„Tennis ist mein Leben“

Paris · Bei den French Open 2013 scheiterte sie in der Qualifikation, ein Jahr später spielt die wiedererstarkte Andrea Petkovic um den Einzug ins Halbfinale. Die 26-Jährige hat sich wieder einmal eindrucksvoll zurückgekämpft.

Zoran Petkovic kann sich noch "verdammt genau" an die Tennistage in Paris erinnern, vor einem Jahr und zwei Wochen. An die French Open, die für seine Tochter vorbei waren, ehe es auf der großen Grand-Slam-Bühne überhaupt so richtig losging. An die zweite Qualifikationsrunde, in der sie gegen die Chinesin Zhou auf Außenplatz 6 vor einem Häuflein eiserner Fans scheiterte.
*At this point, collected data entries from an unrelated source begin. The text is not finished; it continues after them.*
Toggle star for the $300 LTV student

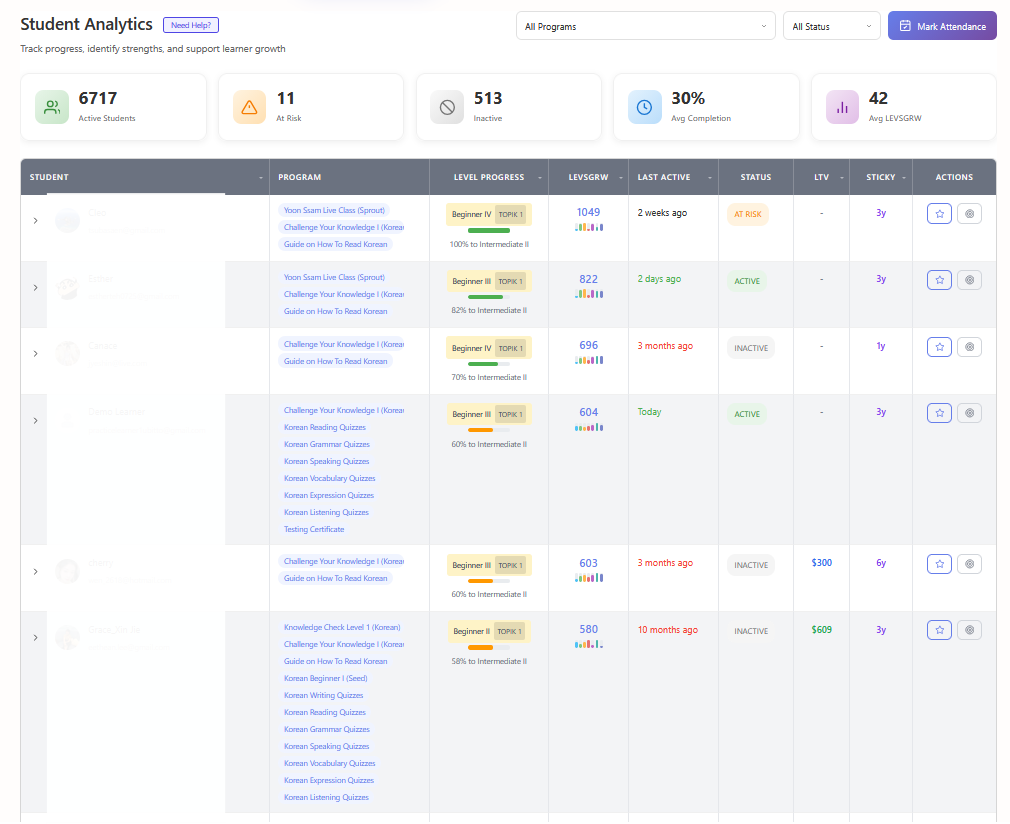coord(939,564)
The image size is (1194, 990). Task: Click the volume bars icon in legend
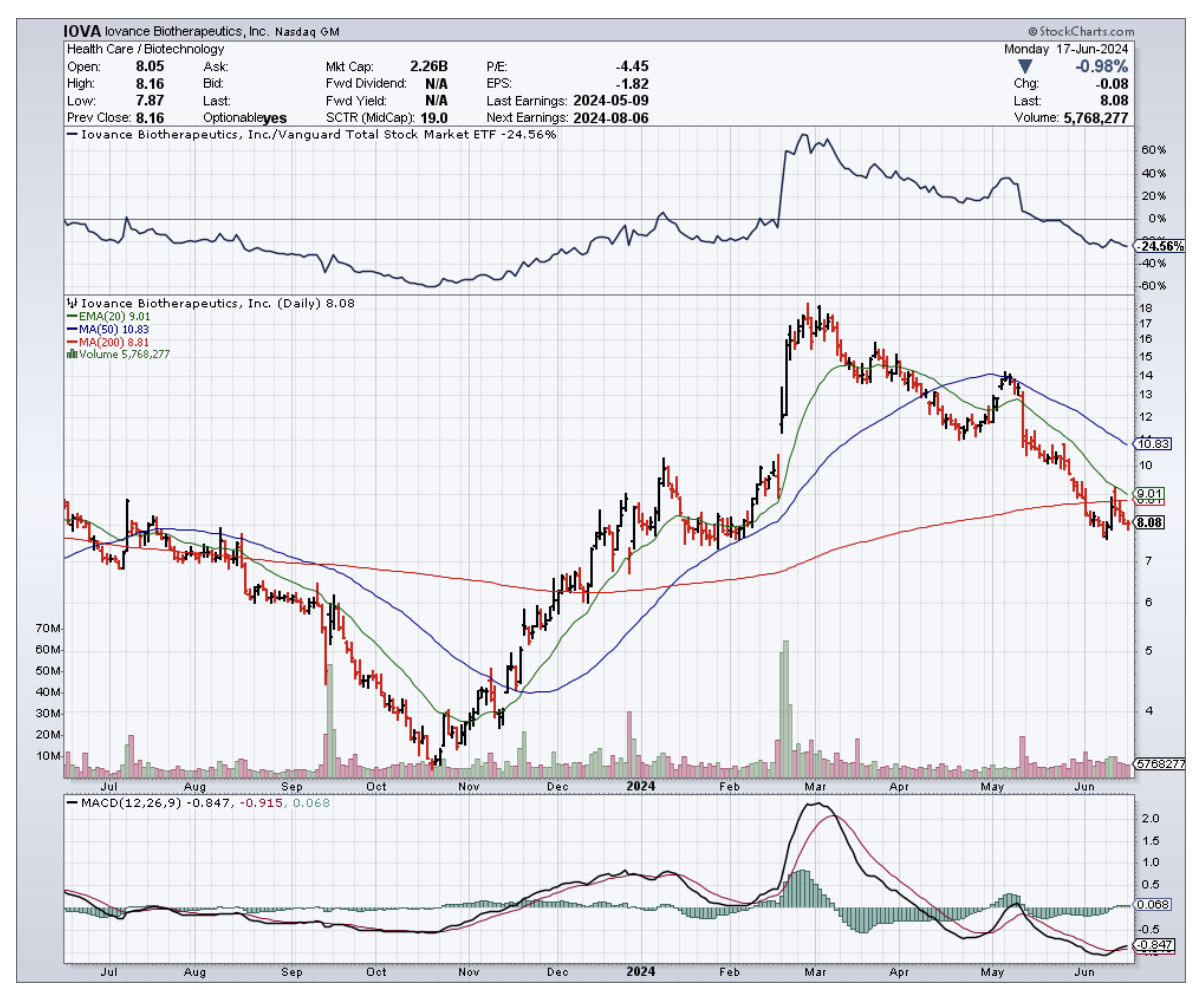(x=70, y=353)
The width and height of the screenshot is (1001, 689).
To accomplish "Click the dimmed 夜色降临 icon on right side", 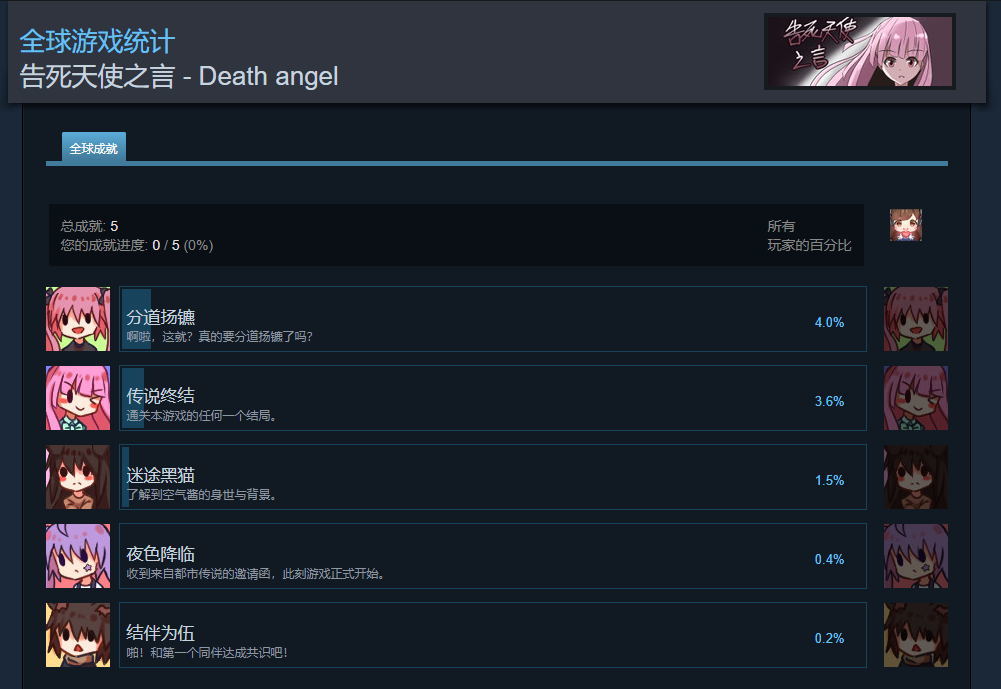I will pyautogui.click(x=915, y=556).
Die Stunden danach, die Tage danach - Vater Petkovic schlägt noch heute die Hände über dem Kopf zusammen: "Da war sie ganz unten, das war schlimm." So schlimm, dass der Weg von der Niederlage fast geradewegs in einen Abschied vom Tennis geführt hätte. "Ich war mit mir und der Tenniswelt nicht mehr im Reinen. Es gab keinen Spaß mehr, keine Hoffnung", erinnert sich die 26-Jährige.
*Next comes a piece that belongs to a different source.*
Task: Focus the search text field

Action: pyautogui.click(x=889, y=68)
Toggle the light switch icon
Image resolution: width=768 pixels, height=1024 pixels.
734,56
Heute gegen Finalistin von 2012

So verrückt kann der Sport sein. So herrlich unberechenbar, so grausam und so wunderschön. Denn bei den French Open ist aus der zweifelnden Athletin wieder eine geworden, die ganz große Ziele anvisieren kann und auch dort siegt, wo es zählt - bei jenen Grand-Slam-Turnieren, die alles überragende Bedeutung haben im professionellen Tennis. Die Nummer 136 der Welt war Petkovic, als sie 2013 die große Sinnkrise erfasste, die Nummer 29 ist sie in diesen bewegenden und bewegten Frühlingstagen, wo sie nach vier Siegen endlich wieder ein Major-Viertelfinale erreichte. Und nun heute gegen die zähe Italienerin Sara Errani anzutreten hat, die 2012er-Finalistin und letztjährige Halbfinalistin.
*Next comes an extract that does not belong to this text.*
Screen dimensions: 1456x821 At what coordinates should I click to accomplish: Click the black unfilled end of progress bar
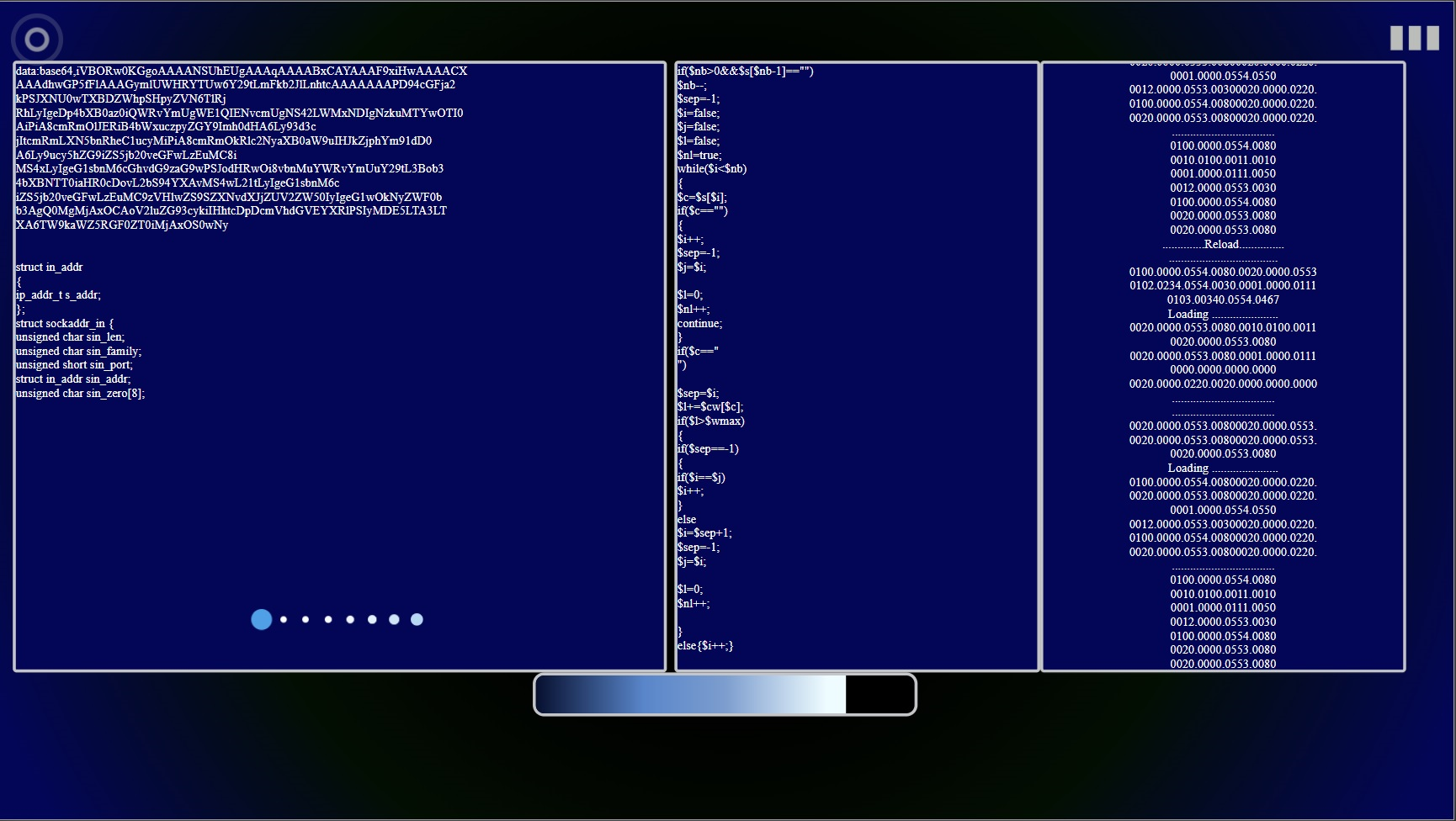879,695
Doch in puncto Zähigkeit muss sich Petkovic vor niemandem verstecken. Petkovic war schon in jüngeren Jahren eine Art weiblicher Tommy Haas: Vom Pech geplagt, von Verletzungen, die stets wie ein Blitz in die Karriere einschlugen. Und doch mit soviel Mumm und Courage ausgestattet, dass sie nicht unterzukriegen war.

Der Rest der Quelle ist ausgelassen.